US-Zinserhöhung steht bevor

Vom 28.11.2016

Nach der US-Wahl ist alles anders: Die Wall Street lag daneben, die Fed erhöht die Zinsen und Europa ist für die USA kein sicherer Partner mehr.

Die zinspolitischen Entscheidung der Fed-Chefin Janet Yellen werden weltweit immer mit großer Spannung erwartet. (Foto: Getty Images)

Die zinspolitischen Entscheidungen der Fed-Chefin Janet Yellen werden weltweit immer mit großer Spannung erwartet. (Foto: Getty Images)

 

Im US-Wahlkampf war sich die Wall Street in New York einig, dass bei einem Wahlsieg des Republikaners Trump die Aktien abstürzen würden. Die Prognosen waren nicht professionell, sondern nur Wunschdenken einiger Börsianer, da genau das Gegenteil eingetreten ist. Inzwischen werden von der künftigen Regierung in den USA wegen der Ankündigung von Steuersenkungen wachstumsfördernde Impulse erwartet.

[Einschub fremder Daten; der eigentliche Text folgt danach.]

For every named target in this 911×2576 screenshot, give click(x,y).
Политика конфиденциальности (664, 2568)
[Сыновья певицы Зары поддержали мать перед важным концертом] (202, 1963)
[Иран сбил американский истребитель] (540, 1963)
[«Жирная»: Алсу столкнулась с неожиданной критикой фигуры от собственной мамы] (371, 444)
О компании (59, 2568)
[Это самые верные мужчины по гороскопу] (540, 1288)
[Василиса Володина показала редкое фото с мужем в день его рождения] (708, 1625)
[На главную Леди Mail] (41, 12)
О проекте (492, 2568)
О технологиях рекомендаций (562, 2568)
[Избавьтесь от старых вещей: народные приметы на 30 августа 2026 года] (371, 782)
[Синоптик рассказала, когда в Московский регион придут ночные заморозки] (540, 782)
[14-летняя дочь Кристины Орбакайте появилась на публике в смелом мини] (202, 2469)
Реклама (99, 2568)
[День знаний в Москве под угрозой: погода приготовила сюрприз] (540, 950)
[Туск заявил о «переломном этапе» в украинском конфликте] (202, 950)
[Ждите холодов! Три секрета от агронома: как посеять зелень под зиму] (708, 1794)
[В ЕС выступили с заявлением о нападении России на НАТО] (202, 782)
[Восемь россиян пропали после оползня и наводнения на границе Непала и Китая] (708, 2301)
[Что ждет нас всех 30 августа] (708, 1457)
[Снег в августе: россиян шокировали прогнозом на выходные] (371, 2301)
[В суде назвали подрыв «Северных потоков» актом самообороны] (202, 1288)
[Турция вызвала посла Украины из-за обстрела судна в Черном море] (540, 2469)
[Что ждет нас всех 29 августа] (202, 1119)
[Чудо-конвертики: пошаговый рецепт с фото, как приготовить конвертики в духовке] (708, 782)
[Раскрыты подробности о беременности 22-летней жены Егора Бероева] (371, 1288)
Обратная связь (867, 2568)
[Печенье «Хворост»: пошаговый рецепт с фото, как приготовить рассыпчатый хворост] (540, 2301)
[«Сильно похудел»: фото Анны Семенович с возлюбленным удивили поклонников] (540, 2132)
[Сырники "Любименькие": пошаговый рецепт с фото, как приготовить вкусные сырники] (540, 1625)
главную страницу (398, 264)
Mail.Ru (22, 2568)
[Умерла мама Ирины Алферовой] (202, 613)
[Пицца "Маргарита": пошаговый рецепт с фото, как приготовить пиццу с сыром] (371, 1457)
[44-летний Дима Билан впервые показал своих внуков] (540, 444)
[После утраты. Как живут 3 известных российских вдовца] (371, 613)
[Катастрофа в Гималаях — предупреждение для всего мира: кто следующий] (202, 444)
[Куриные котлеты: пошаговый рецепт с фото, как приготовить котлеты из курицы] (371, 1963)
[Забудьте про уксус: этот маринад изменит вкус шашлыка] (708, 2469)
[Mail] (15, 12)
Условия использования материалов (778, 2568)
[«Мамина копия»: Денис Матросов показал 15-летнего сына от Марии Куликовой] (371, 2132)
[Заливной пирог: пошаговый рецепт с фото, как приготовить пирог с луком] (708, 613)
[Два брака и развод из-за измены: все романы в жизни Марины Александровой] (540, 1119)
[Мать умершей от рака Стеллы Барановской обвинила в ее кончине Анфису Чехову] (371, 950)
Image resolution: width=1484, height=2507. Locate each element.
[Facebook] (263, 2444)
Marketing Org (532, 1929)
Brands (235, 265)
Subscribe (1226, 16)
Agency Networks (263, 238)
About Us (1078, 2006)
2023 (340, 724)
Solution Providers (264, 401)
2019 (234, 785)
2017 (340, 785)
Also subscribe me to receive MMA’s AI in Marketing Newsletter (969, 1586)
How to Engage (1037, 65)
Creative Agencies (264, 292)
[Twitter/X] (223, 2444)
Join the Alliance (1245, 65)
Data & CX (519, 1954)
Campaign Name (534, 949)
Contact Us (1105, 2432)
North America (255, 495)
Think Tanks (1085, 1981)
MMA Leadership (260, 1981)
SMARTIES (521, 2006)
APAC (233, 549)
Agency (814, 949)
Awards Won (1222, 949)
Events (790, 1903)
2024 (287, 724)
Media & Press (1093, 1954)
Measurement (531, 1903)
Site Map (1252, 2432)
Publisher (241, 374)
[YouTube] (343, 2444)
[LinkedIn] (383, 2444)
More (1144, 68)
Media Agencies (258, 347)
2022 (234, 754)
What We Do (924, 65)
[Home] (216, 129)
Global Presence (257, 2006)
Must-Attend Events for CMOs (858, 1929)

Das Einkaufsverhalten der Amerikaner war in den letzten Tagen gewaltig gestiegen, denn die Bevölkerung geht davon aus, dass Washington neue Jobs schafft und der Jugendarbeitslosigkeit den Kampf ansagt. Das Arbeitsministerium will protektionistische Maßnahmen einsetzen, um die einheimischen Arbeiter zu schützen.

Dies wird jedoch das Gegenteil bewirken, denn dadurch steigen die Lohnkosten und die Inflationsgefahr. Gesetze und politische Entscheidungen werden auch in Zukunft schneller durchgeführt und umgesetzt werden können, da der neue Präsident auf Mehrheiten im Senat und Repräsentantenhaus bauen kann. In der Vergangenheit haben sich beide Häuser permanent bei Abstimmungen oft zum Schaden der US-Bevölkerung blockiert.

Zinserhöhung im Dezember

Die nächste Sitzung der US-Notenbank (Fed) findet am 14. Dezember statt, dabei wird eine moderate Erhöhung des Leitzinses erwogen. Dies würde bedeuten, dass Gelder aus der Eurozone abgezogen werden, um sie in den USA zu größeren Zinserträgen mit einem Anstieg des US-Dollars anzulegen.

Für die exportorientierte US-Industrie werden die Produkte, die ins Ausland ausgeführt werden, teurer. Andererseits könnten die Unternehmen, die nach den USA ihre Waren liefern geradezu einen neuen Boom auslösen. Die deutsche Automobilindustrie wird ihre Premium-Automobile weiter exportieren und gegenüber den amerikanischen Herstellern wettbewerbsfähiger werden.

Auch die Touristikbranche in Europa wird sich in den kommenden Jahren über neue Gäste freuen, da der US-Dollar gegenüber den anderen Weltwährungen bis dahin neue Höhenflüge einnehmen wird. Amerika wird somit wieder zum sicheren Hafen für Investoren und Anleger und die Rallye könnte sich in den Börsensälen weiter fortsetzen.

Deutschland unsicherer Partner

Die größte Volkswirtschaft der Welt schaut mit großer Erwartung nach Europa, wo in den nächsten Monaten Parlamentswahlen anstehen. Italien, Frankreich und Deutschland sind in ihren Augen unsichere Kantonisten geworden. Die erhebliche Zunahme der politischen Risiken und der wachsende Vertrauensverlust der Wähler in die politische Elite könnten die USA noch stärker machen.

Italien ruft am 4. Dezember zum Urnengang auf, um mit einem Referendum über eine Verfassungsreform abzustimmen. Für den jetzigen Regierungschef stehen die Chance schlecht, dass er weiter im Palazzo Chigi in Rom regieren kann. Die Wachstumszahlen wurden in den letzten Jahren immer wieder verfehlt und die propagierten Reformen wurden nicht einmal im Ansatz angepackt.

Auch Frankreich leidet unter ähnlichen Symptomen, da die Jugendarbeitslosigkeit keine erkenntliche Wirkung zeigt. In den Elysee-Palast wird im Mai 2017 voraussichtlich ein neuer Präsident einziehen.

Die deutsche Wirtschaft läuft von Monat zu Monat zu Hochform auf, aber die Bevölkerung ist mit der derzeitigen Berliner Regierung unzufrieden, da sie die Probleme der Menschen nicht mehr erreicht. Deutschland war in den vergangenen Jahren immer ein sicherer Partner und Vertrauter für die amerikanische Politik, dies könnte sich jedoch in Zukunft ändern.